Is Anybody Counting the Corpses?

 

Six out of ten. We are told that is how Prime Minister Manmohan Singh has rated his government’s performance during its first year in office. We are also told that he is not happy with this performance, he is hungry for more. And so he has now come up with a grand declaration. Over the next four years, his government will apparently invest Rs. 1,74,000 crore to improve the scale and quality of rural infrastructure in the country. That is nearly the amount the UPA government has already spent on defence in its first two budgets. But have not the people already got a taste of the kind of Bharat the UPA is building?

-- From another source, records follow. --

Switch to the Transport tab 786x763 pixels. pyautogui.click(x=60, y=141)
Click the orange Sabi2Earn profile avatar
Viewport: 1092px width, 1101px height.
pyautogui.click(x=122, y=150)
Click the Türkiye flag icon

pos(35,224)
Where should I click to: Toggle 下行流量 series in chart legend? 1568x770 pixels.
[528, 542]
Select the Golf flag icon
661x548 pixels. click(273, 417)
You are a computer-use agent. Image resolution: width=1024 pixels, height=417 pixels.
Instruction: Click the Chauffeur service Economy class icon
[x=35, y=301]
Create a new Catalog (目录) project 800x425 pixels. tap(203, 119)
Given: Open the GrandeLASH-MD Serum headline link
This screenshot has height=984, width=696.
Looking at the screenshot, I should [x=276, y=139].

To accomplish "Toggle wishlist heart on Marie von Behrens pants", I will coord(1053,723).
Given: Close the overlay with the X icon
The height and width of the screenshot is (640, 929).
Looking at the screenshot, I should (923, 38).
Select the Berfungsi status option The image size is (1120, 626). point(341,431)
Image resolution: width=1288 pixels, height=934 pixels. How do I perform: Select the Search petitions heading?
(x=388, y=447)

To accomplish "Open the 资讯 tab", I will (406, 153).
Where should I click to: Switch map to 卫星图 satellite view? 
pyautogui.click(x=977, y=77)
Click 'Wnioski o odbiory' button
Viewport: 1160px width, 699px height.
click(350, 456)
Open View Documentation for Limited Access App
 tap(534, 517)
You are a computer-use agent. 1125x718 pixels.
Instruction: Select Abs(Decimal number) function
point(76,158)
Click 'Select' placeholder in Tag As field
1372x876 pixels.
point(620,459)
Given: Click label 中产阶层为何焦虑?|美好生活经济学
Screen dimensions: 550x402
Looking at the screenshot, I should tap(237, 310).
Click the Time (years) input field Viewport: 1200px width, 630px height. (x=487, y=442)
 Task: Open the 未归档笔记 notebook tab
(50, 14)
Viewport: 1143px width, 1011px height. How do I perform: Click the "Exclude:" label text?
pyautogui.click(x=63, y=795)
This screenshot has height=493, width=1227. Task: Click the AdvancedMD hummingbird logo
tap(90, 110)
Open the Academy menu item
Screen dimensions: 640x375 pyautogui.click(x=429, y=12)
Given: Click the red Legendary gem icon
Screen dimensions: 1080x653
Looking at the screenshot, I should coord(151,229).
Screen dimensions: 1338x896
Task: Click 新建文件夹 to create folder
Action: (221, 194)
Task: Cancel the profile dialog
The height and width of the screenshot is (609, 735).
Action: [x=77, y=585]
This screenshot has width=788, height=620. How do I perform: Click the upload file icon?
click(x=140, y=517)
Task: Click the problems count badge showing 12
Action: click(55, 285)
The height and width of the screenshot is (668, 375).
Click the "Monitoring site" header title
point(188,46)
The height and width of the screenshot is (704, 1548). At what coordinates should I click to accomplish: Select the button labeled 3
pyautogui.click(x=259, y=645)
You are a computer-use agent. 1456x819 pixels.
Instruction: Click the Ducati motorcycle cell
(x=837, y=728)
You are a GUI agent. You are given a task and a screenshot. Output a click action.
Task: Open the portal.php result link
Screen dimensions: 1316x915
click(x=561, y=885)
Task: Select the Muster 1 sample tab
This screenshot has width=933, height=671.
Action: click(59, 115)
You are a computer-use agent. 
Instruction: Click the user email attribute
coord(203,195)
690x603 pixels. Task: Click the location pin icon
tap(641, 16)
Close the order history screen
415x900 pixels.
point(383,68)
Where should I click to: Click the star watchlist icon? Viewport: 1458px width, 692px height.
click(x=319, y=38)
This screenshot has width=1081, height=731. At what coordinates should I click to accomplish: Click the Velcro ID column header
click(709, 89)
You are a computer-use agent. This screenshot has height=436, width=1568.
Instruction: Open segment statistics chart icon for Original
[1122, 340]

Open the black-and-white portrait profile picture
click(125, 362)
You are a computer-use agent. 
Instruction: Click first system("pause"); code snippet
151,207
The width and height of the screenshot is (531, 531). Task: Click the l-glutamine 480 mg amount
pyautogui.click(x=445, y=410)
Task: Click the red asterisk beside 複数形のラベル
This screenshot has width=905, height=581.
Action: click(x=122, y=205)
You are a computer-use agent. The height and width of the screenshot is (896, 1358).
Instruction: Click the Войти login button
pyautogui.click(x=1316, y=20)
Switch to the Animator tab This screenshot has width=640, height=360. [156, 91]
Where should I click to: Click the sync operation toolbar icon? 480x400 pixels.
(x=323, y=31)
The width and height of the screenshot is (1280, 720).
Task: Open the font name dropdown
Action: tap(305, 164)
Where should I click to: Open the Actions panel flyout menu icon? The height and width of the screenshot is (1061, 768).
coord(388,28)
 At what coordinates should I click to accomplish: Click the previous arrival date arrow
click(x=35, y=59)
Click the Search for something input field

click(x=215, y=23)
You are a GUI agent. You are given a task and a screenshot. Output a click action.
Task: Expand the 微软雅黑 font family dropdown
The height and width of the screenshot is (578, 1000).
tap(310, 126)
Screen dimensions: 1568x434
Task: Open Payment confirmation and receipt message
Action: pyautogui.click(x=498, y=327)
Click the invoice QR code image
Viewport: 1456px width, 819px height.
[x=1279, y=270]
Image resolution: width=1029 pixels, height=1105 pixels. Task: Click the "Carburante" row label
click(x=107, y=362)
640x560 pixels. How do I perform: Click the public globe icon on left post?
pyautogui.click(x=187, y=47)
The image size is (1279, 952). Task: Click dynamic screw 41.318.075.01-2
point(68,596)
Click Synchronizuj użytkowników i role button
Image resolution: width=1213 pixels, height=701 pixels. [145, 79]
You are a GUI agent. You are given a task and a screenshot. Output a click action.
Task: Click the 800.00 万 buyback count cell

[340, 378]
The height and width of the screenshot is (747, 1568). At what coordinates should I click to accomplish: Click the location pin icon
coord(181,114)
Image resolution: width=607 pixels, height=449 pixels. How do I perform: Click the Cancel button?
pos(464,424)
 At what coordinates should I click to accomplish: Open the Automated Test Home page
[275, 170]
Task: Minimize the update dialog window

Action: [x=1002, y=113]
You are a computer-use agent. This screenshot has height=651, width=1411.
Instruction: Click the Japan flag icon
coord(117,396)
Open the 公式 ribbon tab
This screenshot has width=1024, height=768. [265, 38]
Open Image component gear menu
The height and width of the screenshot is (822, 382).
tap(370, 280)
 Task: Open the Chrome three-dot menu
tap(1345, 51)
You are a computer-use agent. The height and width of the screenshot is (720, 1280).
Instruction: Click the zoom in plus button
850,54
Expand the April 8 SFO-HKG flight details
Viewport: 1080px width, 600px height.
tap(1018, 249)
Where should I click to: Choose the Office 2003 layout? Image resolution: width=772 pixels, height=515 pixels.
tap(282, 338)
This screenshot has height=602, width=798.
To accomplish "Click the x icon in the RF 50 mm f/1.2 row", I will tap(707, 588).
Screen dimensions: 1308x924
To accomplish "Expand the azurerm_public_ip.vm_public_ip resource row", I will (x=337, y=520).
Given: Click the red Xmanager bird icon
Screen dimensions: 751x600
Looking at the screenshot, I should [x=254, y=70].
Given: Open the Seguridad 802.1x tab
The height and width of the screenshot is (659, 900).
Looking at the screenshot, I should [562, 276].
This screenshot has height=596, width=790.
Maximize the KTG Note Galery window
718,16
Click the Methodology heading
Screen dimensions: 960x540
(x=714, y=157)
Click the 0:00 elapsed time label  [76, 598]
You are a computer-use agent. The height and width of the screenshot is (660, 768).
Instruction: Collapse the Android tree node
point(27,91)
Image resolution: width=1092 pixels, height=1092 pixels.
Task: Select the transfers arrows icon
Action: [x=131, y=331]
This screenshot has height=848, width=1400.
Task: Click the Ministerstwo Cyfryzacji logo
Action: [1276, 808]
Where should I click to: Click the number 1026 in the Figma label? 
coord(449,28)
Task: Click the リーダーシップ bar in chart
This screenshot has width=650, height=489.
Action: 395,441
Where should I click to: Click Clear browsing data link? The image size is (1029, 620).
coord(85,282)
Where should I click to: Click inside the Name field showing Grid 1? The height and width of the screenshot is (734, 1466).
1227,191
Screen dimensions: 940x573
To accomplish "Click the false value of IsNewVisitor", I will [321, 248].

The UPA government had come to power talking about the common man (aam aadmi) and reforms with a human face. Have things improved at all during this last one year? What about farmers’ suicides? The incidence, according to the government’s own figures, has gone up. On May 13, Minister of State for Agriculture Kanti Lal Bhuria informed the Rajya Sabha that as many as 1,529 farmers committed suicide during 2004-05, up from 1,164 cases during the previous year. Nearly half of these suicides, 758 cases, were reported from Andhra Pradesh between April-December 2004, nearly a threefold increase over the 2003-04 figure of 258. Maharashtra , home state of agriculture minister Sharad Pawar, too witnessed a steep increase in suicides from 180 in 2003-04 to 524 in 2004-05.

What about the other major expression of agrarian crisis – acute unemployment, chronic hunger, and starvation deaths? Starvation deaths are generally never officially acknowledged by our governments, and they hardly make news in the national media. What about the Employment Guarantee Bill which was first diluted beyond recognition and then conveniently left to gather dust in a Standing Committee that is headed by Kalyan Singh? What about the ‘targeted’ food-for-work scheme that is supposed to provide 100 days of employment to at least one unemployed person in every BPL family in 150 select districts? Union minister for rural development Raghuvansh Prasad Singh tells us that in his home state Bihar, no expenditure has been made at all under this head in Purnea, one of the 15 districts of the state chosen for this scheme, while more than half a dozen of the districts have recorded only up to 12 per cent of the stipulated expenditure.

The reason why Manmohan Singh gives his government six out of ten has however nothing to do with the admissions made by his ministers. He is also little likely to be bothered by the fact that the bill promising land rights for scheduled tribes is being sought to be buried or that there is an alarming spurt in violence against women with Delhi acquiring the dubious distinction of being India’s, and perhaps the world’s, ‘rape capital’.

And surely he is also ‘political’ enough not to feel embarrassed by the fact that his cabinet has scam-haunted ministers or that his defence minister is roughed up by angry Congressmen. These he knows are ‘compulsions of everyday politics’ and are best handled by ‘Soniaji’ while he busies himself with ‘the business of governance’ – legislation of rules and implementation of policies suited to the best interests of the billionaires. So if anybody knows why Manmohan Singh is dissatisfied it is perhaps Chidambaram and listen to him for the pending tasks: banking reforms, labour reforms, pension reforms, more FDI, more privatization …

What do the UPA’s comrades have to say? They are a little disappointed that their views are often ‘disregarded’, that the government has not done enough to ‘distance’ itself from the ‘discredited policies of the previous government’, that the needs of the poor have not been adequately addressed … but they (‘the people’) are still ‘hopeful’! The comrades have therefore decided to show some signs of displeasure by not taking part in ‘the UPA’s anniversary celebration’. Whether it is joining the government or joining its birthday bash, there seems to be no end to the ‘participatory’ dilemma of the comrades!

The UPA’s comrades may be busy weighing their dilemma and calibrating their ‘distance’ from the government, but the overwhelming majority of the residents of ‘ India that is Bharat’ feel downright cheated and angry. The job of the people’s comrades can only be to give voice to this anger and mould it into a mighty assertion of the masses.